What the task requires
Copy out each line of the data below in which "agent" appears.
Listed entries below:
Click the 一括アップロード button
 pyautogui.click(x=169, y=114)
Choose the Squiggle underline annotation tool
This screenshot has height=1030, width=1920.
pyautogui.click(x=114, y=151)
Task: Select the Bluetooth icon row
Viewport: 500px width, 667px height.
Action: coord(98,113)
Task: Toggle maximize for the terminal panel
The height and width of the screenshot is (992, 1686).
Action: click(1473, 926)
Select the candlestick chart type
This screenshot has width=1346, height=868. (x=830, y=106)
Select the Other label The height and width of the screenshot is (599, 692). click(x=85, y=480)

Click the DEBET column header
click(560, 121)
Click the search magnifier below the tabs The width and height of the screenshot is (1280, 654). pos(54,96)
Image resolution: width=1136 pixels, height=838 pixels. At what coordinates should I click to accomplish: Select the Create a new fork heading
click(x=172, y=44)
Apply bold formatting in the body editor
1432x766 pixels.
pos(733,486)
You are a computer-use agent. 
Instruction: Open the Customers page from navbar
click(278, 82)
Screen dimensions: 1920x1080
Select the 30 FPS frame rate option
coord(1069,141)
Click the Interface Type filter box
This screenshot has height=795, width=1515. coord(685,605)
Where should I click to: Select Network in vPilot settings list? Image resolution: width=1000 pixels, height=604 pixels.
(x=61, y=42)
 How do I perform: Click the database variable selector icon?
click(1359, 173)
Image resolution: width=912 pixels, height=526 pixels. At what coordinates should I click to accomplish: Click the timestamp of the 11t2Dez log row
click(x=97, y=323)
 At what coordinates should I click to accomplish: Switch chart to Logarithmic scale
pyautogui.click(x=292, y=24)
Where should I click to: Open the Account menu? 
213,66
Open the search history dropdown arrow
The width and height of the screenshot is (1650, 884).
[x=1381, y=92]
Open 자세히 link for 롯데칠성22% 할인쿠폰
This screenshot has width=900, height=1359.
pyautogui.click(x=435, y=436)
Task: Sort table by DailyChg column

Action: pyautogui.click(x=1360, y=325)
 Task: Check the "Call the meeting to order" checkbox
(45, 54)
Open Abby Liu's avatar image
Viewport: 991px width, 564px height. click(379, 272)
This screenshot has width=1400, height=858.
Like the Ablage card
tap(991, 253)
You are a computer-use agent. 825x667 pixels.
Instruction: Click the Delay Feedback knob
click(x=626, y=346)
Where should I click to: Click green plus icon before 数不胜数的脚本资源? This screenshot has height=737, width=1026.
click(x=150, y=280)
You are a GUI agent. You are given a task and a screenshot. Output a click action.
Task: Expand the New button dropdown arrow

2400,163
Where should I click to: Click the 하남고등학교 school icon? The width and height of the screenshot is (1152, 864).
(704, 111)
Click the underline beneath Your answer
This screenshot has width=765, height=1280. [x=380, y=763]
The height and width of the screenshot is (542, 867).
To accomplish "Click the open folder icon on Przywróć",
End of Listed entries.
Response to the exercise
You are a computer-use agent. 
You are a computer-use agent. 825x667 pixels.
You are a GUI agent. You are given a task and a screenshot. Output a click action.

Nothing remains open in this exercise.